In commercial litigation, Scott has handled significant contract and fraud cases and a variety of business torts and unfair competition claims. He sees each judge and jury as a unique audience and tailors his communication accordingly, in both oral advocacy and legal briefing. Scott strives to be succinct, precise, and persuasive, and has managed to obtain summary judgment and other early relief in favor of his clients in courts not known for issuing summary judgments.

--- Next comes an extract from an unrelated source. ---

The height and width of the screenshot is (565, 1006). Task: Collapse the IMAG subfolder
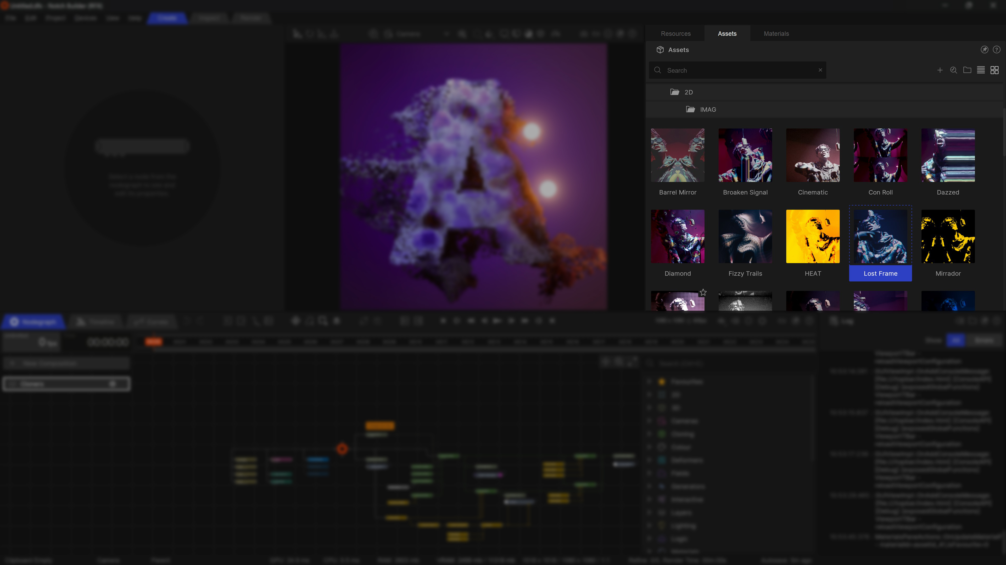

Scott’s patent litigation success spans a wide range of technologies. He has led litigation teams representing technology clients large and small and has had outstanding success representing patent owners seeking to enforce their patents to ensure fair competition and compensation for unauthorized use. That success extends to his work on defense. In one patent case, with his client facing a damages claim exceeding $200 million, Scott helped to obtain one of the only defense jury verdicts in a patent case in the Northern District of Texas in the last twenty years. More recently, following extensive discussions with plaintiff’s counsel about their client’s infringement theory, Scott secured a take-nothing voluntary dismissal for his client, while numerous other defendants paid royalties in settlement of patent infringement claims filed in the Eastern District of Texas.
Scott has been active in the intellectual property bar as a speaker and a leader, having chaired the Intellectual Property Law sections of both the Dallas Bar Association and the State Bar of Texas. And he was a founding member of, and remains active in, the Hon. Barbara M.G. Lynn American Inn of Court.
At the University of Texas, Scott was an editor of the Texas Law Review and a member of Chancellors, the School of Law’s most prestigious honorary society. Following law school, he was a judicial clerk to the Honorable Robert E. Payne of the United States District Court for the Eastern District of Virginia.